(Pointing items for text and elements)
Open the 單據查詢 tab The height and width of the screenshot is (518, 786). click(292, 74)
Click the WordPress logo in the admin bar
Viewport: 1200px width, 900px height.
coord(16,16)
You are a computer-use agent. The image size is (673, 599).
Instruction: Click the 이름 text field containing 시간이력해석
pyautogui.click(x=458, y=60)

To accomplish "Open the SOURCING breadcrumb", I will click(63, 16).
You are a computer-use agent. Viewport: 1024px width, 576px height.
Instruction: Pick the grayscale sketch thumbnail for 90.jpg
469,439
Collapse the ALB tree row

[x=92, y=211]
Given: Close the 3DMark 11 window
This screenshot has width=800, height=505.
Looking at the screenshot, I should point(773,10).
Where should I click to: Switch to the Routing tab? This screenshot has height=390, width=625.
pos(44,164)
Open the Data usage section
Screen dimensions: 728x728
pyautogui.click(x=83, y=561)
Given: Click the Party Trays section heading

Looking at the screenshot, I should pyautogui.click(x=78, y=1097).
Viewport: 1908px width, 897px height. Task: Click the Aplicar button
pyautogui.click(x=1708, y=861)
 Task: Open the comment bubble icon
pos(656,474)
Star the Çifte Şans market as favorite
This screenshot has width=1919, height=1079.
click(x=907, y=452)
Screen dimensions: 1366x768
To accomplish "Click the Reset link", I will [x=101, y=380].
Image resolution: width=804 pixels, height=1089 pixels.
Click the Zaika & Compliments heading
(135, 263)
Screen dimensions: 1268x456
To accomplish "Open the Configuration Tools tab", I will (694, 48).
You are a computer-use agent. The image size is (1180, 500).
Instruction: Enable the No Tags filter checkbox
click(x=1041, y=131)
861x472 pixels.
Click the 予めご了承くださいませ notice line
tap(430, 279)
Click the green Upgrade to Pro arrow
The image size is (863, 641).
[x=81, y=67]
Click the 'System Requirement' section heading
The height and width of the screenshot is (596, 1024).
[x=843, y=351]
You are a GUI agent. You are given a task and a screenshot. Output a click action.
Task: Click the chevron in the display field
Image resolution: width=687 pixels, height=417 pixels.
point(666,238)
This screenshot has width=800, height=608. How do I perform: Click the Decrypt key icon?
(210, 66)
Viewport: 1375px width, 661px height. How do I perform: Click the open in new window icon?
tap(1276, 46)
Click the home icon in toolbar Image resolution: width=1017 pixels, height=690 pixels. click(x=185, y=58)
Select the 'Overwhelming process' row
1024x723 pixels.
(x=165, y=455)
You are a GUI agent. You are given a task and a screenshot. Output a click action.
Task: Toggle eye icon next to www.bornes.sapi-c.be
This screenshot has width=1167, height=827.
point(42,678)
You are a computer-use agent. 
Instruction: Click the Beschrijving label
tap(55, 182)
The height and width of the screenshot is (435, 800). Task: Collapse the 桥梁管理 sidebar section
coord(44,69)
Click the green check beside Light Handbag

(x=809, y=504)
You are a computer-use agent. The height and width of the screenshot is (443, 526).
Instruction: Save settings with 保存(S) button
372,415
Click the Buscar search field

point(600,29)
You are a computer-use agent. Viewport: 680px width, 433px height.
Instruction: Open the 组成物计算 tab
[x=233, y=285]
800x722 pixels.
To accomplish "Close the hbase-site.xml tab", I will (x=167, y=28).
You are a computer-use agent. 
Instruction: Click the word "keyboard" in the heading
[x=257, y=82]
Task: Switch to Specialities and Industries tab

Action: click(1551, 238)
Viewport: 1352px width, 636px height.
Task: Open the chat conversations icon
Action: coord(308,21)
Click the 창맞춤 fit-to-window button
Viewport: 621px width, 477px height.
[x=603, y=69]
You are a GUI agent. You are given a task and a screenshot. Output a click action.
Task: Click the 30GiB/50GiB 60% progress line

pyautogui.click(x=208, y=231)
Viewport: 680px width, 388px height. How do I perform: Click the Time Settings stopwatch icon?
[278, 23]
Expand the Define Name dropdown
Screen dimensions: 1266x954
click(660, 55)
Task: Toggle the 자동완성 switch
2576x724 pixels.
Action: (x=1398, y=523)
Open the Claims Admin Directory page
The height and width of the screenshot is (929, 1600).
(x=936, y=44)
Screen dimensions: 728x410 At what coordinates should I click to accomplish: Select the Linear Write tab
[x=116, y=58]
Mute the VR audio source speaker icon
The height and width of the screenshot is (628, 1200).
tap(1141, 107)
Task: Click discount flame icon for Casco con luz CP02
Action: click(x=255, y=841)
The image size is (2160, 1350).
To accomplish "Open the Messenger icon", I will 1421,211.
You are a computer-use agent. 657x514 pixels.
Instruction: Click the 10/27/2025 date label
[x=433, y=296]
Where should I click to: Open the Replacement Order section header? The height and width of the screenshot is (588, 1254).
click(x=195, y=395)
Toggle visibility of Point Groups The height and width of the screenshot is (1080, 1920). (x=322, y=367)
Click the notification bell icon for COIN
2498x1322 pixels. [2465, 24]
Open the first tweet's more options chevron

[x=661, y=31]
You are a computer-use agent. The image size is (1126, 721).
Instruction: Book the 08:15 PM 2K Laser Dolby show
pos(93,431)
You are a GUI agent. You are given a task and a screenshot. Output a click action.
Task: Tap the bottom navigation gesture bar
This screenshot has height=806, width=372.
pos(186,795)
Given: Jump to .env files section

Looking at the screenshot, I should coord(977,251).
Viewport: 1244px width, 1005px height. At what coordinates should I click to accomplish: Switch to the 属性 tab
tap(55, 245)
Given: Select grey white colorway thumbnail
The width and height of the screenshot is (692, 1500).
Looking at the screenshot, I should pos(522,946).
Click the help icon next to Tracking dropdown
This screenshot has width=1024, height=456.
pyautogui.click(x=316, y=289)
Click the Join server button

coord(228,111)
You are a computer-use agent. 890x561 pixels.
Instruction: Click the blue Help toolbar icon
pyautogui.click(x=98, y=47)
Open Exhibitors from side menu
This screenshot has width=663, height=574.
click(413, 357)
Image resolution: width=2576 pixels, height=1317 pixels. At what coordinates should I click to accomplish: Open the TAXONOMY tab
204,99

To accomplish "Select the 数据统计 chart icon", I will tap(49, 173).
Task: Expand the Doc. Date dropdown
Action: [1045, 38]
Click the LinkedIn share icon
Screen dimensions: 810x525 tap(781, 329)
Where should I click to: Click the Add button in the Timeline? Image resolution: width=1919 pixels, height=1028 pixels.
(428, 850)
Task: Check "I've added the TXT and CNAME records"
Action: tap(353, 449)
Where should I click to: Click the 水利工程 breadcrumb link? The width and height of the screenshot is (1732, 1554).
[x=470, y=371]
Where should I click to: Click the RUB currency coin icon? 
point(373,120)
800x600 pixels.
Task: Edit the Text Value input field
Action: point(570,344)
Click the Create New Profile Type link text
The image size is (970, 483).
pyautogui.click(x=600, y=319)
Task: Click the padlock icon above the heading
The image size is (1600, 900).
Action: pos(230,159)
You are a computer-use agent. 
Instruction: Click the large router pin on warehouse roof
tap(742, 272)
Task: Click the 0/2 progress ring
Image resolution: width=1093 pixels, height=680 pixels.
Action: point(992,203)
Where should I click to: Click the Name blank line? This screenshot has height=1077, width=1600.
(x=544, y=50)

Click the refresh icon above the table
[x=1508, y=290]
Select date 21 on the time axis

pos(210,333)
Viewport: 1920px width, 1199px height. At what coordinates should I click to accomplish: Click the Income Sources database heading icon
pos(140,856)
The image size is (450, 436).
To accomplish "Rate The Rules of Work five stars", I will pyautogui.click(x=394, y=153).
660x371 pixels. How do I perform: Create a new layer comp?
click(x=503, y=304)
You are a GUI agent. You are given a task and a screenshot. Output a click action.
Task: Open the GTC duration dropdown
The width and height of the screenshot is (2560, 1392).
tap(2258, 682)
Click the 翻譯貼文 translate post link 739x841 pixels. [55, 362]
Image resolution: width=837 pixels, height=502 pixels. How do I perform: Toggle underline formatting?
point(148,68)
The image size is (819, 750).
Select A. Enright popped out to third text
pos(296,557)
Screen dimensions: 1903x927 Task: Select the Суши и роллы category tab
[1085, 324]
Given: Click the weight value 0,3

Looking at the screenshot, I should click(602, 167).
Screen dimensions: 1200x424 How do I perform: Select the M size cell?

Problem statement | Convert the lines starting at the one that contains "Viewport: 1908px width, 897px" and ending at the one that contains "click(x=1041, y=131)" into a Markdown table with the columns No. and Line, numbering each row and leaving out blank lines.

Task response |
| No. | Line |
|---|---|
| 1 | Viewport: 1908px width, 897px height. Task: Click the Aplicar button |
| 2 | pyautogui.click(x=1708, y=861) |
| 3 |  Task: Open the comment bubble icon |
| 4 | pos(656,474) |
| 5 | Star the Çifte Şans market as favorite |
| 6 | This screenshot has width=1919, height=1079. |
| 7 | click(x=907, y=452) |
| 8 | Screen dimensions: 1366x768 |
| 9 | To accomplish "Click the Reset link", I will [x=101, y=380]. |
| 10 | Image resolution: width=804 pixels, height=1089 pixels. |
| 11 | Click the Zaika & Compliments heading |
| 12 | (135, 263) |
| 13 | Screen dimensions: 1268x456 |
| 14 | To accomplish "Open the Configuration Tools tab", I will (694, 48). |
| 15 | You are a computer-use agent. The image size is (1180, 500). |
| 16 | Instruction: Enable the No Tags filter checkbox |
| 17 | click(x=1041, y=131) |